La Selección Mexicana venció 3-0 a República Checa, terminó líder del Grupo A con nueve puntos y logró una marca que nunca había conseguido en una Copa del Mundo. La fiesta se trasladó a las calles, aunque también dejó episodios de violencia.
Lo que parecía un sueño guajiro hace apenas unas semanas hoy tiene números, estadísticas y una imagen imposible de borrar: México terminó la fase de grupos de un Mundial con paso perfecto.
Tres partidos. Tres victorias. Nueve puntos de nueve posibles. Seis goles a favor y una portería que no recibió una sola anotación.

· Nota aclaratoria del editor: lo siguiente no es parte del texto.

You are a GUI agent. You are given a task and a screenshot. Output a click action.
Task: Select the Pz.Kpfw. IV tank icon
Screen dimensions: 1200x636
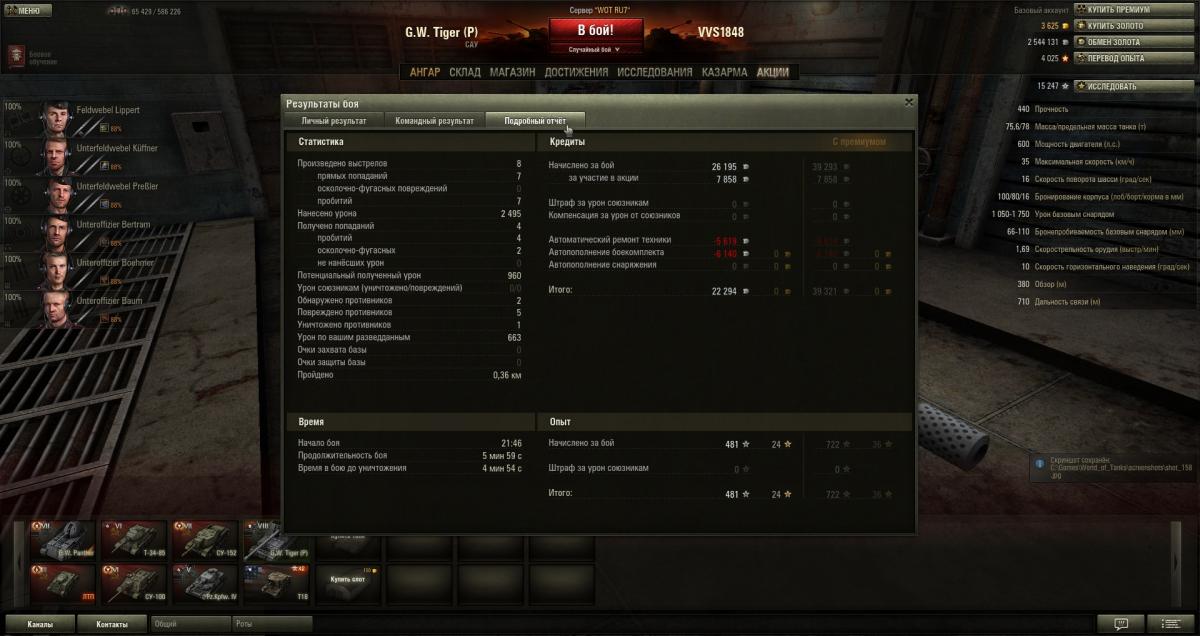pyautogui.click(x=205, y=581)
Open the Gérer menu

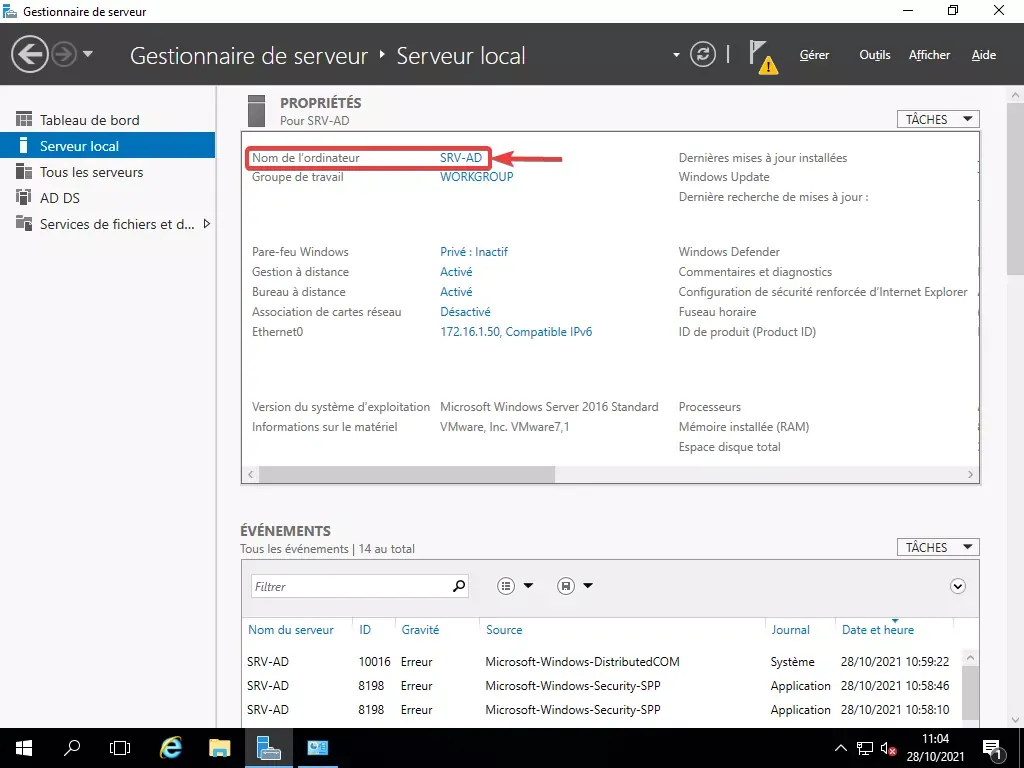pos(813,55)
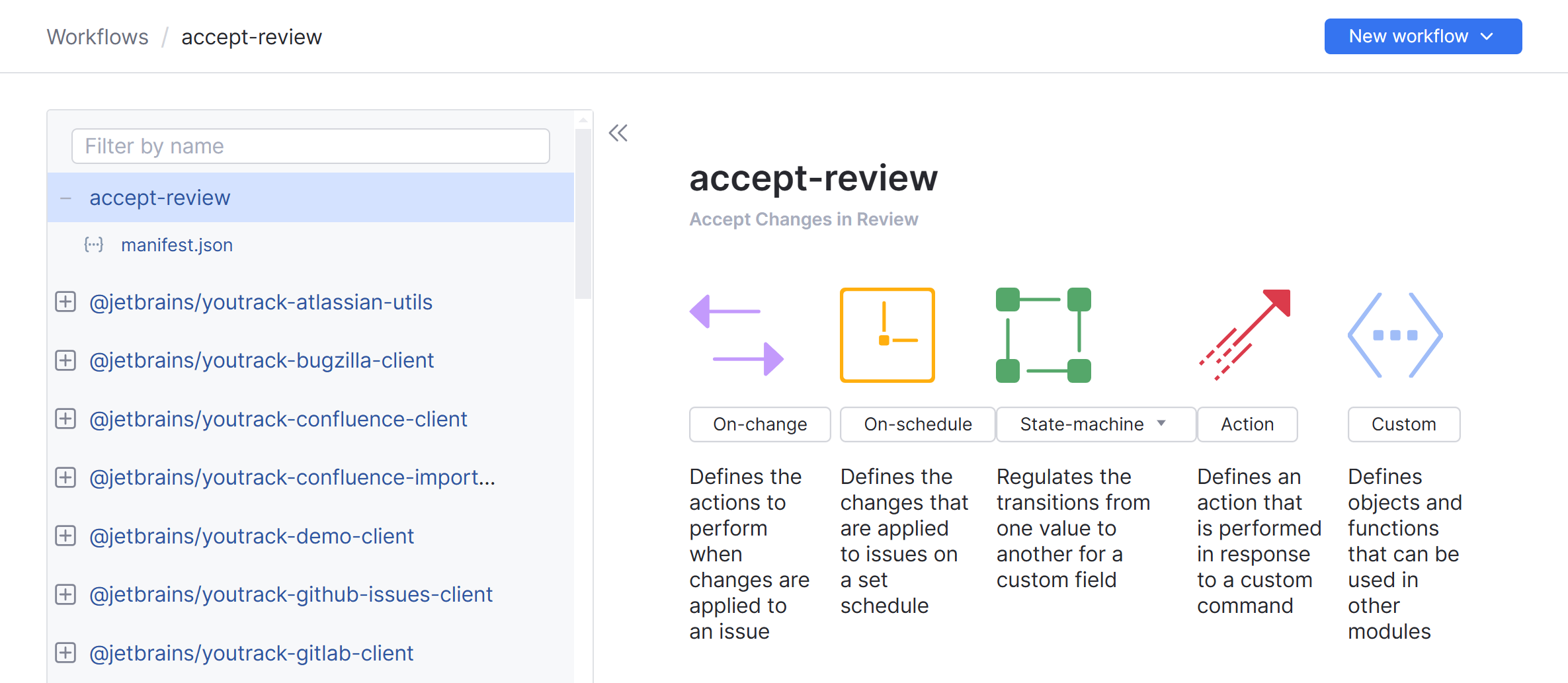
Task: Collapse the sidebar with double-chevron icon
Action: (618, 134)
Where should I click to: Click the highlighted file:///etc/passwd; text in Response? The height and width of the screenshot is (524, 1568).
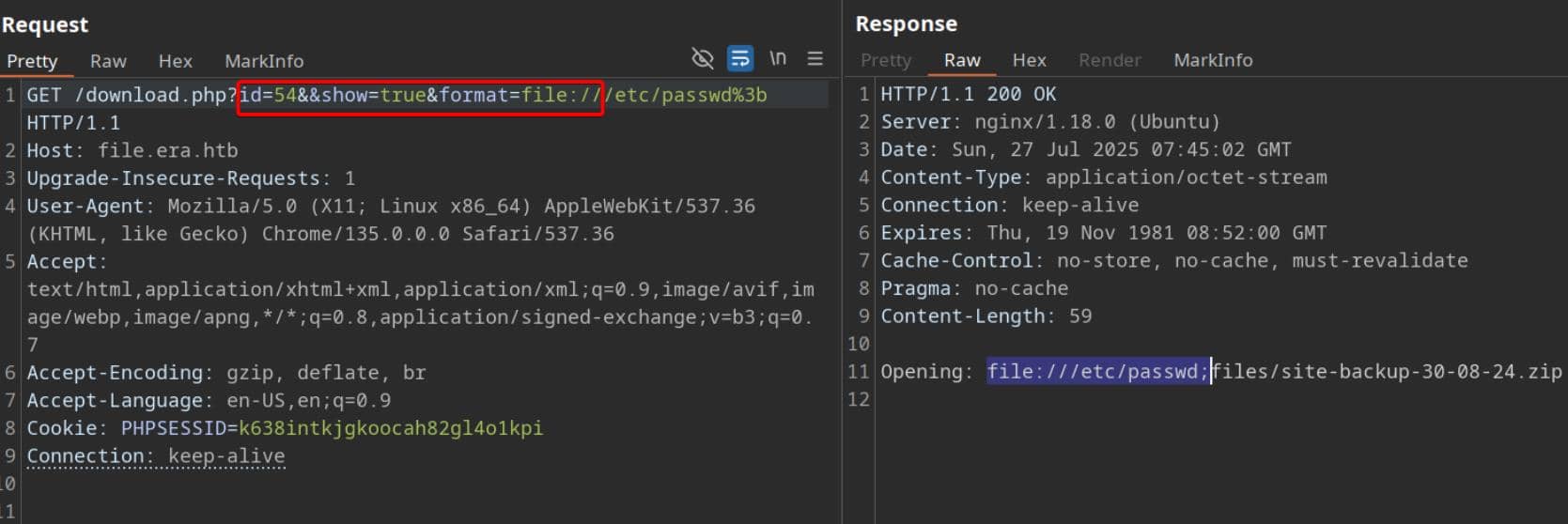(1097, 372)
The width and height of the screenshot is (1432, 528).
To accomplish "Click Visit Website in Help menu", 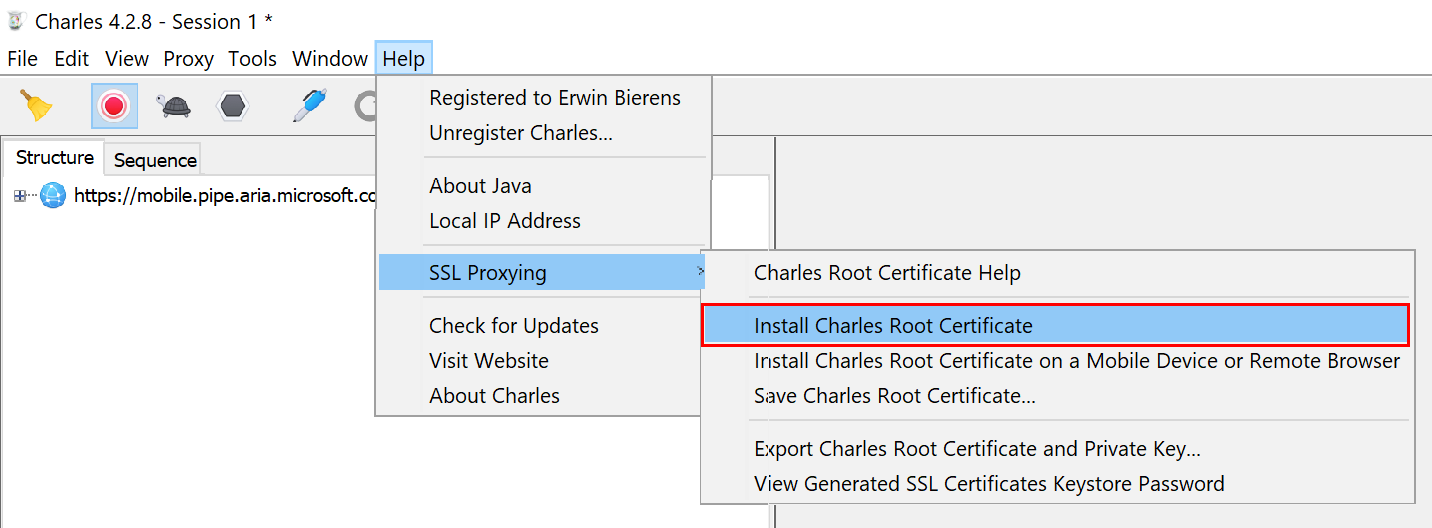I will (x=488, y=361).
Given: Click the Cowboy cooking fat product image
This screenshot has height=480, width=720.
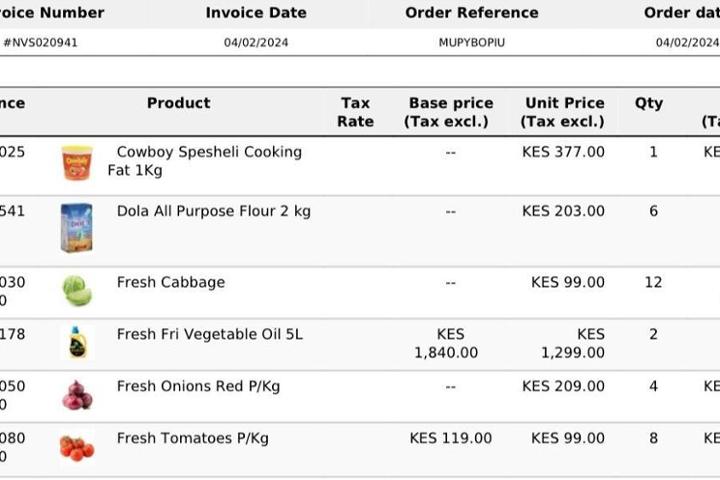Looking at the screenshot, I should [77, 162].
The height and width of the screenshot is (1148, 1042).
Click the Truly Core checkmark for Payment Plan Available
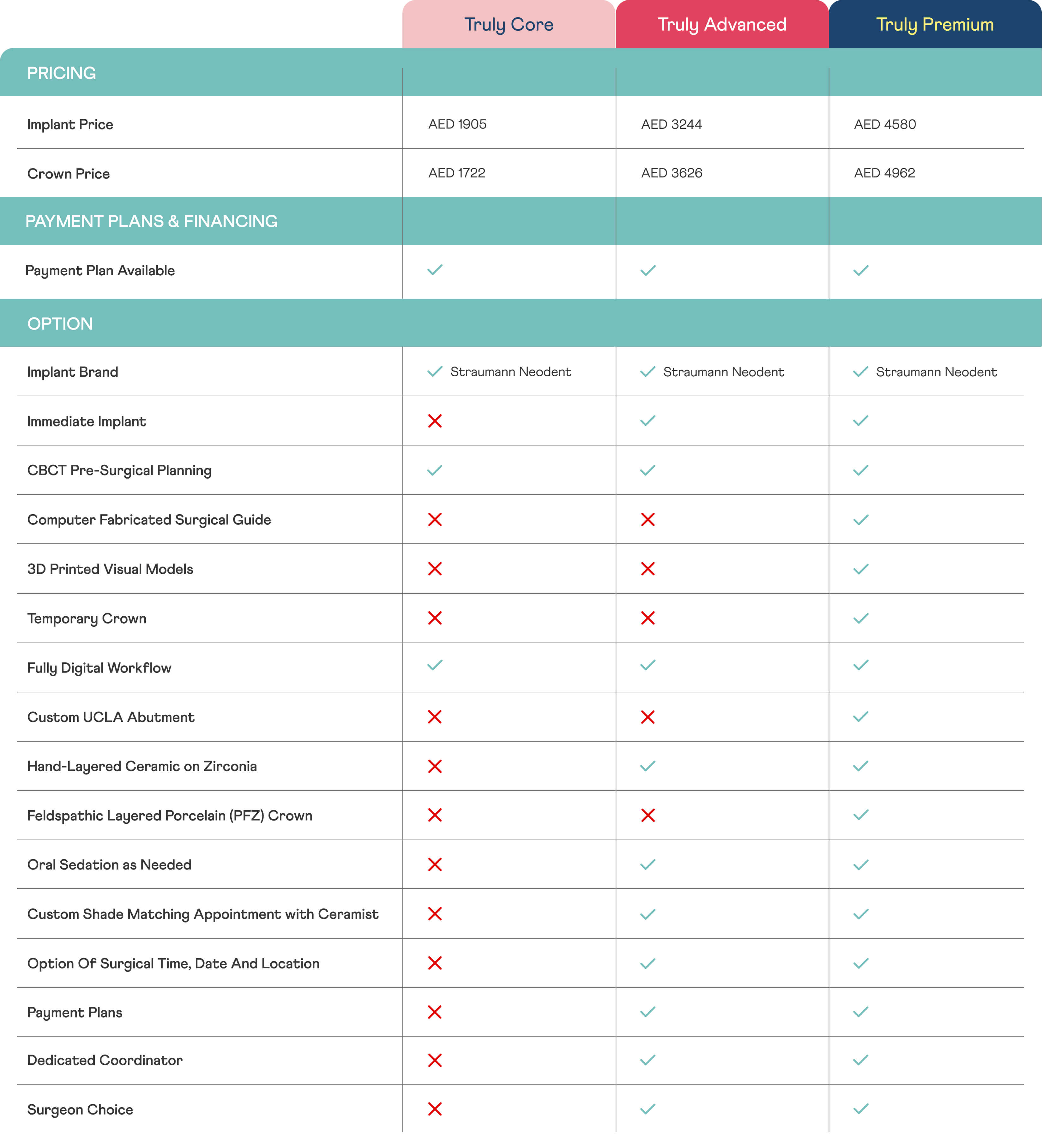[x=435, y=270]
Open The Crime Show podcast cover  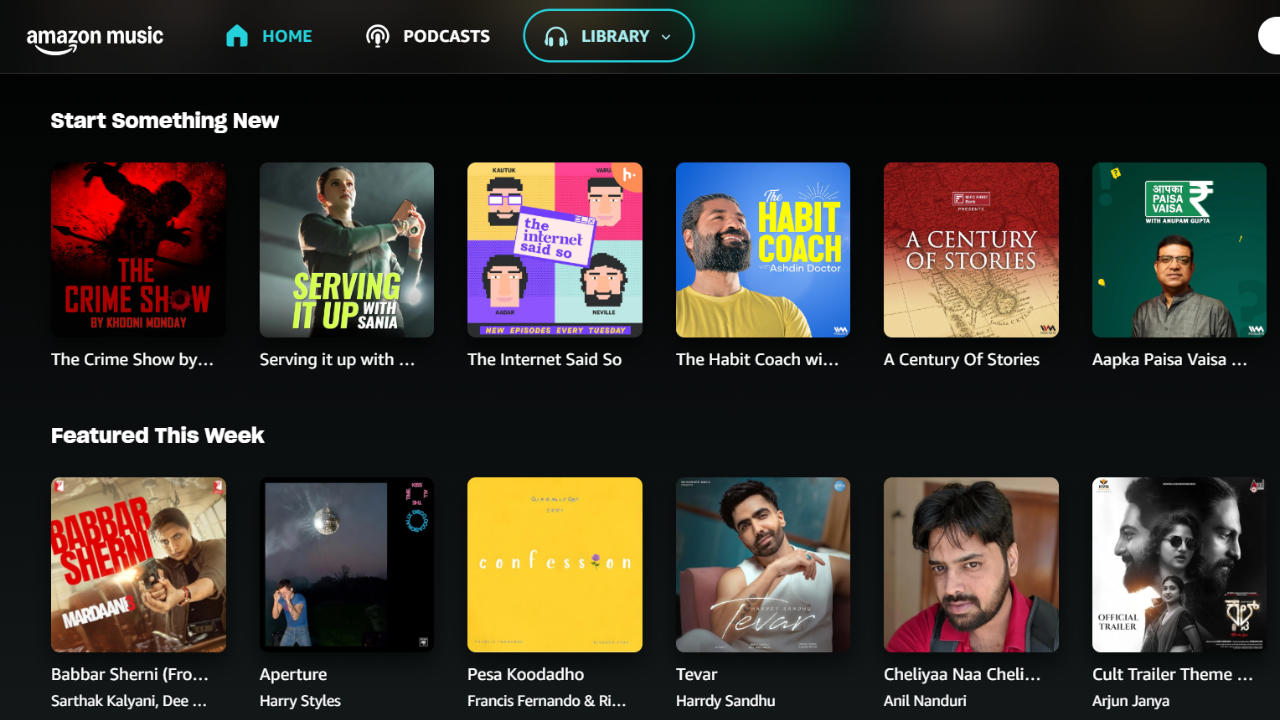138,250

El equipo de Javier Aguirre quizá no enamora a todos con el espectáculo futbolístico, pero algo sí ha conseguido: ganar. Y en una Copa del Mundo, donde la historia se escribe con resultados, el Tricolor acaba de romper una barrera que nunca había alcanzado.
En la cancha del Estadio Ciudad de México, ante más de 80 mil aficionados vestidos de verde, blanco y rojo, México venció 3-0 a República Checa y aseguró por primera vez en su historia el liderato de un grupo mundialista con nueve unidades.
La noche comenzó con un joven que parecía tener muchos más Mundiales encima de los que realmente tiene.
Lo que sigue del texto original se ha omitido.